"Nous nous sentons étrangers et en France et en Algérie" c'est une phrase que j'ai entendu des dizaines de fois de la bouche de fils d'immigrés. Nos émigrés sont pourtant citoyens français, un statut qui devrait leur assurer une vie paisible et même un avenir européen. Force est de constater que tout cela n'est qu'une projection de ce qui devrait être et nos frères et sœurs éloignés oeuvrent toujours dans l'espoir d'être intégrés, assimilés…les expressions sont multiples.

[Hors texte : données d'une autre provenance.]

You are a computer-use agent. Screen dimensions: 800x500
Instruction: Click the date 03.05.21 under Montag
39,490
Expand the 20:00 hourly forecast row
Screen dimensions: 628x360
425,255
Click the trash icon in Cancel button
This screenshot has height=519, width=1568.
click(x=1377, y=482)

Au retour au pays de leurs origines pour ceux qui ont daigné faire ce voyage presque mystique, le constat n'est pas meilleur. Nous algériens enracinés leur en voulons d'être français, les envions d'être français et ne comprenons pas cette culture hybride qui est à la leur.
Un seul a su gagner les cœurs des deux rives, Zidane bien sûr… adulé des deux peuples, anobli par les deux présidents. Oui Zidane est tout aussi bien chez lui dans son quartier populaire de Marseille qu'au petit village kabyle de son père.
Une hirondelle ne fera jamais le printemps, mais il n'est pas interdit de croire qu'un jour tous nos émigrés se sentiront chez eux en Algérie, bien accueillis sans être pour autant champions du monde de football.